Giving tough feedback is part of the manager’s role
Giving feedback is a critically important skill for managers, but it’s also one of the hardest skills for leaders to master. Often, they fall into the trap of not giving enough feedback or focusing on what needs to be fixed now.
It’s important to think of managing others as a relationship that needs to be nurtured. Regular and consistent feedback and communication keep this relationship strong because all parties understand what’s being done well and what needs work instead of being in the dark until a big problem happens.
As with any relationship, tough-to-hear feedback is made more palatable when the employee knows you care about them as a person and when they also hear about the positive aspects of their performance.
Here are 5 tips to give better feedback:
- Check your biases: Are you giving fair and honest feedback? This goes both ways -- is your feedback too ‘soft’ because you want to be liked, or too ‘hard’ because you haven’t given clear instructions or provided the necessary resources to support the employee?
- Don’t “sandwich” your feedback: If you are trying to provide positive and negative feedback at the same time, it dilutes the effectiveness of both. Employees will learn to wait for the negative after receiving a compliment.
- Think about the positive-to-negative ratio: Feedback on an employee’s strengths does increase employee engagement significantly more than when feedback focuses on negative aspects of their performance. But any kind of feedback is better for employee engagement than no feedback at all.
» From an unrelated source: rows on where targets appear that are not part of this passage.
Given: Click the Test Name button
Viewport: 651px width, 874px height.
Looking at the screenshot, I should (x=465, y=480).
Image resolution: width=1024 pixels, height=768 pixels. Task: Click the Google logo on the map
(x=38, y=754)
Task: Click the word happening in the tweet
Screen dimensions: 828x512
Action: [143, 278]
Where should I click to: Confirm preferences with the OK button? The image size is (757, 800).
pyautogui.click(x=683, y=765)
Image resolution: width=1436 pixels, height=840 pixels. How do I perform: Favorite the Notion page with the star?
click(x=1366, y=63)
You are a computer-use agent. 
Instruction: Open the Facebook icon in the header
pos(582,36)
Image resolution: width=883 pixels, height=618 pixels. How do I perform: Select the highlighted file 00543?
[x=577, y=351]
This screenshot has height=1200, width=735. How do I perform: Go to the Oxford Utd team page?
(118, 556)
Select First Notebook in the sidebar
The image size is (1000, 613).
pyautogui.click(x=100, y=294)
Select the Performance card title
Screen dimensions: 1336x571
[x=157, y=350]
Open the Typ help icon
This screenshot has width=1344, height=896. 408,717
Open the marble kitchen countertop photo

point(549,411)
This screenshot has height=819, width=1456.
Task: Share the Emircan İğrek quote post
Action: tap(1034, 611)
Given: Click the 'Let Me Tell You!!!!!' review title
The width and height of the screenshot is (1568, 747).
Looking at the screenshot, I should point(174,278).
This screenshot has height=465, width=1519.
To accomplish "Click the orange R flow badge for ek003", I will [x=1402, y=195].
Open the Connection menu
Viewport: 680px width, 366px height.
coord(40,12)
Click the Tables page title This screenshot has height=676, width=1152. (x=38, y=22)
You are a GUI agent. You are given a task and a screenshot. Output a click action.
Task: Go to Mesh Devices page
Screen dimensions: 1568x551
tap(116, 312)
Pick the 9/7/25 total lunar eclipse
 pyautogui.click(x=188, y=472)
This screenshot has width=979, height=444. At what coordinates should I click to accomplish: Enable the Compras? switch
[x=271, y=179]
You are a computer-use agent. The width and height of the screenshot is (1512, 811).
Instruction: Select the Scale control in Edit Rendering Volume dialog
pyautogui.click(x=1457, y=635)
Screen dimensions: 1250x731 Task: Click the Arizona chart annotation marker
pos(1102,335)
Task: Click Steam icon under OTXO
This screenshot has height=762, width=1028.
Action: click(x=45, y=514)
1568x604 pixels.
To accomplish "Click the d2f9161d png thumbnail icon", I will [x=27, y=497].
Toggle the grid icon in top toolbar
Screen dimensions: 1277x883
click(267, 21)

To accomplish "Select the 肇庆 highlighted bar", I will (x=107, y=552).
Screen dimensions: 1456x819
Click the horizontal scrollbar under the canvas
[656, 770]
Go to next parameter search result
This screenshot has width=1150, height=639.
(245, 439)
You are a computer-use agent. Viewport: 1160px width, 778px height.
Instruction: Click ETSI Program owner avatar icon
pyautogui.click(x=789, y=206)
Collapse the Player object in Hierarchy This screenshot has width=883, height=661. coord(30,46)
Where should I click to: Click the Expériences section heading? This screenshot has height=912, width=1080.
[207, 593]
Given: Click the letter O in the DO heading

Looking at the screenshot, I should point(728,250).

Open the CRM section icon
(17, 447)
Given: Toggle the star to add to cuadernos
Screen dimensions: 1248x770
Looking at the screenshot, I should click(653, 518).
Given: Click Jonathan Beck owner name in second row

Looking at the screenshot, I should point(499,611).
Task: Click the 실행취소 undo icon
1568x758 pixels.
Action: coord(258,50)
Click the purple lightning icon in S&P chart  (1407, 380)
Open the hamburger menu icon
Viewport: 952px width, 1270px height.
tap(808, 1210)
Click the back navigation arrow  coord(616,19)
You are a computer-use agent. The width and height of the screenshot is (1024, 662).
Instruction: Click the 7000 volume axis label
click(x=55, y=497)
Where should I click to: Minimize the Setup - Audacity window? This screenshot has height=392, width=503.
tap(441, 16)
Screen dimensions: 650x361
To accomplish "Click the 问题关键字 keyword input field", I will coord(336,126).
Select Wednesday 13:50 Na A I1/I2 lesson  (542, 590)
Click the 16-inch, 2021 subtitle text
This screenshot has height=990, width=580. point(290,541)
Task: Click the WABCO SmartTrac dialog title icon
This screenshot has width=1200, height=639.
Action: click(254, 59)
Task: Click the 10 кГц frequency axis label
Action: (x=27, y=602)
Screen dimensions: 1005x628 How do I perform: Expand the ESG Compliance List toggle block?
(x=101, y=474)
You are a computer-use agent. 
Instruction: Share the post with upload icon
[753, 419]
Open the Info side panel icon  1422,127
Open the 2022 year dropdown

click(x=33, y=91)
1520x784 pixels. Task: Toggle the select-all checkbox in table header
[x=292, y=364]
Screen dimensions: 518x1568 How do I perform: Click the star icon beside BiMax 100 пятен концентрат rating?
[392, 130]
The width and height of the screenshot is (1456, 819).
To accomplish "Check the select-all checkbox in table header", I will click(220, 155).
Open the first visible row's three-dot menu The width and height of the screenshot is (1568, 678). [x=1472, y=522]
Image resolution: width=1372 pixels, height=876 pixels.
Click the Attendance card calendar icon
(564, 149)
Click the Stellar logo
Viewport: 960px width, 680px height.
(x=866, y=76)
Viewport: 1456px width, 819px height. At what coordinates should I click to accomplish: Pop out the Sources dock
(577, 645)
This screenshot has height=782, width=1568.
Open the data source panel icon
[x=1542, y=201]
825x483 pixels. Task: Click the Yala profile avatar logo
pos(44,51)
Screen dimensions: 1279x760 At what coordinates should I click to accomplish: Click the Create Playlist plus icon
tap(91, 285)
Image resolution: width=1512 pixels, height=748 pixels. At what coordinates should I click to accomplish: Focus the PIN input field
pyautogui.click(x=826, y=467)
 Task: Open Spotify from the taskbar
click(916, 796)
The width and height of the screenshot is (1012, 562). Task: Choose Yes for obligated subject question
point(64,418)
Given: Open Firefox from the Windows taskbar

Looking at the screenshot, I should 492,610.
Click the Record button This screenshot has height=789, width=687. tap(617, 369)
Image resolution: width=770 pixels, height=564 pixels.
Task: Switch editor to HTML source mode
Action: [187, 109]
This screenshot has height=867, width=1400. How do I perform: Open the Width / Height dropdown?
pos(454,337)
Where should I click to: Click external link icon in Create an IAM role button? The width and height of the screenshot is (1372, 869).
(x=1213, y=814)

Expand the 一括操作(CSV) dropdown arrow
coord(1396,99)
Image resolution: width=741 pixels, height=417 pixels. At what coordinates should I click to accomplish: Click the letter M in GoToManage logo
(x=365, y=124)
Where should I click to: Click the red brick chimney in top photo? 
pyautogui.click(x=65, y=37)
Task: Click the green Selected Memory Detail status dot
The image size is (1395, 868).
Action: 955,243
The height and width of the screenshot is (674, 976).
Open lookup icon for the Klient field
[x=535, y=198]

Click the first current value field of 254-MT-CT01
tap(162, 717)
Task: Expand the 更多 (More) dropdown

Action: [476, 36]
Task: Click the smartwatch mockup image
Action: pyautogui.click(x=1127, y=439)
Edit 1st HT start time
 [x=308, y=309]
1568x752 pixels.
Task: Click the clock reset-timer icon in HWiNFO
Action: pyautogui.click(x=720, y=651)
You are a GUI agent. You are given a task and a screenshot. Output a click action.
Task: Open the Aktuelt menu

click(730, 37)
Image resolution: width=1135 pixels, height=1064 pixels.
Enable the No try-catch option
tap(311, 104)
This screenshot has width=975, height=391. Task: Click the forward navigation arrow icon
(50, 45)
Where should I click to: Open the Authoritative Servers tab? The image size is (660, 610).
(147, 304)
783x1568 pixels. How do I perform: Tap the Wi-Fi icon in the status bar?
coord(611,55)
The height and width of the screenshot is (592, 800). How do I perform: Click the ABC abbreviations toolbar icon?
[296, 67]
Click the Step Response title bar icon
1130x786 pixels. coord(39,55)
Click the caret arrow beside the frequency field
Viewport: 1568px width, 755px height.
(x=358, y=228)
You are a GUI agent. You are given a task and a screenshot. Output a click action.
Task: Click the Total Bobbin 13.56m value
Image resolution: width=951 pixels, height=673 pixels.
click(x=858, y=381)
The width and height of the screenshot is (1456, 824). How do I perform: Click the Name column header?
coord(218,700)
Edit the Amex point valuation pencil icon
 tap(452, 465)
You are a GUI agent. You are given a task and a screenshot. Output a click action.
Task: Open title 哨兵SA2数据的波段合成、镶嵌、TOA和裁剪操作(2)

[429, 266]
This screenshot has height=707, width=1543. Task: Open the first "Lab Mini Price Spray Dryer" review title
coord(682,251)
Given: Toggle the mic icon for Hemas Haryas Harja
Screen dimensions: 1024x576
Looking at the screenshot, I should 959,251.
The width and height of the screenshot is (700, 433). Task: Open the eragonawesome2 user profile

Managers who increase positive feedback can see an increase in employee engagement as well.
- Schedule regular one-on-one time for feedback: When employees know to expect feedback, it’s easier for them to prepare, as well as discuss bigger picture topics like career goals. This continued habit ensures you deepen the relationship over time, so when you do have to deliver tough feedback it’s put in perspective with the rest of the employee’s performance.
- Don’t overdo just-in-time feedback: While real-time feedback is important, employees don’t want to feel bombarded every day. Managers have been programmed to ensure they give timely or just-in-time feedback so that issues can be resolved quickly and not repeated. But when taken to the extreme, this type of feedback can cumulatively feel intense and wear down the employee’s confidence over time. It’s in the best interests of managers and employees both to have broader and longer-term discussions about performance plus feedback conversations that should happen in the moment.
Good leaders aren’t just born with the ability to give feedback, it takes practice and time to develop the skills to keep employees motivated and engaged.
Ultimately, these five ways to give better feedback all share one important characteristic: BALANCE. So, think about ways you can bring more balance into your relationships with direct reports. After all, the depth and quality of your relationships will make or break your success and that of your team. Giving balanced feedback—short and long term, positive and negative, in the moment and regularly scheduled time—helps ensure you have strong, engaging relationships.